An email from a reader:
“During the week, I have to pick up lunch at McDonald's. There is literally nowhere else I can go that is as quick and affordable. It's the only place within a 15 minute drive from my office where I can eat for under $5 and I only get 30 min. lunch breaks at work. My question is: What should I order if I want to eat Paleo? I usually have a Big Mac but with no sauce and I remove the buns. Thanks.”Answer: Water. And possibly the coffee, assuming you take it black and with no sweeteners. Maybe the salads, if you get it without the dressing, “cheese,” and fried pieces of “chicken.”
But COME ON. Are you really asking me this question? Did you really think I'd answer by saying something like: "Get the McNuggets, but scrape off all the breading with your fingernails"? I recognize McDonald’s is dirt-cheap and ubiquitous, but so is bird shit.
Look -- I’m not saying that you can’t live on fast food. With Fat Head, Tom Naughton punched Mayor McCheese-sized holes in Morgan Spurlock’s Super Size Me, showing that you’re unlikely to vomit and die from eating at McDonald’s. You can probably eat low-carb and stave off obesity (but not systemic inflammation) for a good long while by avoiding the sugary beverages and refined carbs at fast food joints. If you live in Asia, you can get gluten-free buns at McDonald’s -- they’re made of rice.
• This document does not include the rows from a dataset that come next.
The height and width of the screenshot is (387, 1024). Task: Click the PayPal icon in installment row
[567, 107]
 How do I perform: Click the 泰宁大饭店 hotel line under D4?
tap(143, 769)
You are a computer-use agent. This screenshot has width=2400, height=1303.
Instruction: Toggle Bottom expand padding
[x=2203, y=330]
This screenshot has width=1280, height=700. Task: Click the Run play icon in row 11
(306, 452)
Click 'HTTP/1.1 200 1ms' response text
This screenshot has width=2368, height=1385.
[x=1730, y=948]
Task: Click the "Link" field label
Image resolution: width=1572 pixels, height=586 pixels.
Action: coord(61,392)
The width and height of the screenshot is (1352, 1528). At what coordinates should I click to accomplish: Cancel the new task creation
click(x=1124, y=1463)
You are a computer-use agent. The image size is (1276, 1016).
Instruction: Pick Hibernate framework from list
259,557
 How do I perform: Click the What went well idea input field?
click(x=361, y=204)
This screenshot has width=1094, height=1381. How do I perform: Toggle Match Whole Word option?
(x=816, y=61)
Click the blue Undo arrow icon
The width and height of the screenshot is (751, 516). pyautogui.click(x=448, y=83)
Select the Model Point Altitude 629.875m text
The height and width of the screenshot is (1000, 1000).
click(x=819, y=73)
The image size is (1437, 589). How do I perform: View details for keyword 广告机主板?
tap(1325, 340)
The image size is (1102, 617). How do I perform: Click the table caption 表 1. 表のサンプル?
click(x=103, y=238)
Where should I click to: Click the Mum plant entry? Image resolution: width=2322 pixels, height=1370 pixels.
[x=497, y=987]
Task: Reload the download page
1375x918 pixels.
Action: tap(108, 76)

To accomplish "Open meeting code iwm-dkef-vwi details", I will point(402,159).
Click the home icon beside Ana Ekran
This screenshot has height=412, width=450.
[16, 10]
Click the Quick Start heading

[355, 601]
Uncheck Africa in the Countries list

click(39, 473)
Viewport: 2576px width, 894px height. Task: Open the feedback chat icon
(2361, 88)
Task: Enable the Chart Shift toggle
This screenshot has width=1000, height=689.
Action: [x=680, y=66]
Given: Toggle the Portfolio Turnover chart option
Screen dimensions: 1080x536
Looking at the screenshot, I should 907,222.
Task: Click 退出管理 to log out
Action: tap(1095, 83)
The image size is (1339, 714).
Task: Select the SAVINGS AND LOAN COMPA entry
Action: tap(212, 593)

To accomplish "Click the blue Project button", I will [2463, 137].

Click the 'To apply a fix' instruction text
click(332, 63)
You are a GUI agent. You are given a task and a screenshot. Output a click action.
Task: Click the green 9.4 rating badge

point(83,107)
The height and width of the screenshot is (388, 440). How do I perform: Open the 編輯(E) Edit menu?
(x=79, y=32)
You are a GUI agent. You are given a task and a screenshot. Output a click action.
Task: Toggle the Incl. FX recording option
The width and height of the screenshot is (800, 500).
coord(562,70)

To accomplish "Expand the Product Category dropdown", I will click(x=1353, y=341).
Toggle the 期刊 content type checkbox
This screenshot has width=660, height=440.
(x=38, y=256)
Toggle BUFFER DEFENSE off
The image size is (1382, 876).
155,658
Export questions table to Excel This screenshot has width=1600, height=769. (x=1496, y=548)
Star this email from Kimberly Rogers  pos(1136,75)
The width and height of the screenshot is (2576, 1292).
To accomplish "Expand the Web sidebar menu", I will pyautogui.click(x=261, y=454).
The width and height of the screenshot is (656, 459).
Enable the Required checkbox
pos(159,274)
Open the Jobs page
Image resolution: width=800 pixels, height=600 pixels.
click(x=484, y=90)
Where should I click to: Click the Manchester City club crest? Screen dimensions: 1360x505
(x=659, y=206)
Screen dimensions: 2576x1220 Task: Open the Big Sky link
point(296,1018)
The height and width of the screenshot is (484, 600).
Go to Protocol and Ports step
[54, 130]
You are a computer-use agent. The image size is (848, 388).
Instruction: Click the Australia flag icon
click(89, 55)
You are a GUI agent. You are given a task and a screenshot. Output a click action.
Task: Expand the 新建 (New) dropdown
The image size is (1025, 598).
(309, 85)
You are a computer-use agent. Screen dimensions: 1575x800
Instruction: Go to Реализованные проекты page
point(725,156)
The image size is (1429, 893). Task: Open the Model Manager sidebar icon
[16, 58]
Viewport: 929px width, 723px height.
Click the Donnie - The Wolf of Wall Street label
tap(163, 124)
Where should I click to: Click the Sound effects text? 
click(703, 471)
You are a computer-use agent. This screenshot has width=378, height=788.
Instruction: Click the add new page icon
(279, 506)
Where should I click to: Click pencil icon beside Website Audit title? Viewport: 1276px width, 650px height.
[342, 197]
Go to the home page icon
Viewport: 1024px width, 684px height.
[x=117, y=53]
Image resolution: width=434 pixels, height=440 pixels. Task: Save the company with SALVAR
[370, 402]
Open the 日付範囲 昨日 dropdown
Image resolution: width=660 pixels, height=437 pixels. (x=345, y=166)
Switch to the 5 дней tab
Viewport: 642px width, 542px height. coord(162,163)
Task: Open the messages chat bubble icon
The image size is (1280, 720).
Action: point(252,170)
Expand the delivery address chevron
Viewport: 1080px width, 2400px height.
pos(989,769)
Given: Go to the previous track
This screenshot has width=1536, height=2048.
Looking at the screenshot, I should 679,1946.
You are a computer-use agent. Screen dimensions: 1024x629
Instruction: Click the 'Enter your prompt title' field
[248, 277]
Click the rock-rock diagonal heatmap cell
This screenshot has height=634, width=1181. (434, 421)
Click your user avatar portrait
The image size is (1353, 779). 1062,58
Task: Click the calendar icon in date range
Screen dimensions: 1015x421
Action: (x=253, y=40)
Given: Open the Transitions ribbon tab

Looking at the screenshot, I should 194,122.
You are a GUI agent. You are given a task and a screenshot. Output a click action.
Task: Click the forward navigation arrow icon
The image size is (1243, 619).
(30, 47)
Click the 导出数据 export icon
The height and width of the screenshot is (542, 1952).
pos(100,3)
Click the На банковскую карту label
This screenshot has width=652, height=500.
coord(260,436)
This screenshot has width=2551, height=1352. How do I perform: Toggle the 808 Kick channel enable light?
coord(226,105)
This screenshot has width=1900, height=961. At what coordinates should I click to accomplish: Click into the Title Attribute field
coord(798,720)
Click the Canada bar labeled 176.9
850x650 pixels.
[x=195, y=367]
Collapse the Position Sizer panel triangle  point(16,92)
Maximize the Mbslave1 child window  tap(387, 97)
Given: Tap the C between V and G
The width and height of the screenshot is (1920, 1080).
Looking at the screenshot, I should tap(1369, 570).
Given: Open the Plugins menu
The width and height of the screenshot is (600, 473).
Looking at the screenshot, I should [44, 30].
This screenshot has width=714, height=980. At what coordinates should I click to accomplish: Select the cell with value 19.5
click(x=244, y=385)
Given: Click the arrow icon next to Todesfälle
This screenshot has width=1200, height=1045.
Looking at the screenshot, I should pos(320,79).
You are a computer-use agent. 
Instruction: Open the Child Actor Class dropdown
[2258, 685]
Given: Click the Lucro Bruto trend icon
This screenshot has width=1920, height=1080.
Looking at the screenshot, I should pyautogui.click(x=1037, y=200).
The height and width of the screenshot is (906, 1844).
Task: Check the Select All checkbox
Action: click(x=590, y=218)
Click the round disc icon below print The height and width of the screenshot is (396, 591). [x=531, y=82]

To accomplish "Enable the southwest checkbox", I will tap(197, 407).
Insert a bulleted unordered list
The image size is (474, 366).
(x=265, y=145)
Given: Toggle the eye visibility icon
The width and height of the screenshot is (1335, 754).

And even if you’re stuck with regular old Mickey D’s buns, you can devour 25,000 Big Macs over the course of 39 years and live to tell the tale.
But why go to the trouble of driving to McDonald’s when you can eat real food? Believe it or not, YOU CAN PACK YOUR OWN LUNCH FOR UNDER FIVE DOLLARS. True story!
Buy some eggs, unprocessed deli meat, avocados, salad greens and tomatoes. Hard-boil the eggs. Throw together a bunch of big-ass salads with everything you bought. Bring your salads to work. Don’t forget to pack a fork. You’ll save: (1) time, (2) gas money, (3) me from having to answer questions like “What Paleo foods can I order at McDonald’s?”
Because seriously, if you’re going to break down and make a trip to McDonald’s, don't go all half-assed. Get their tasty, tasty fries. And if you’re in Japan, order a Double Mega Tomago Burger. ‘Cause you only live once.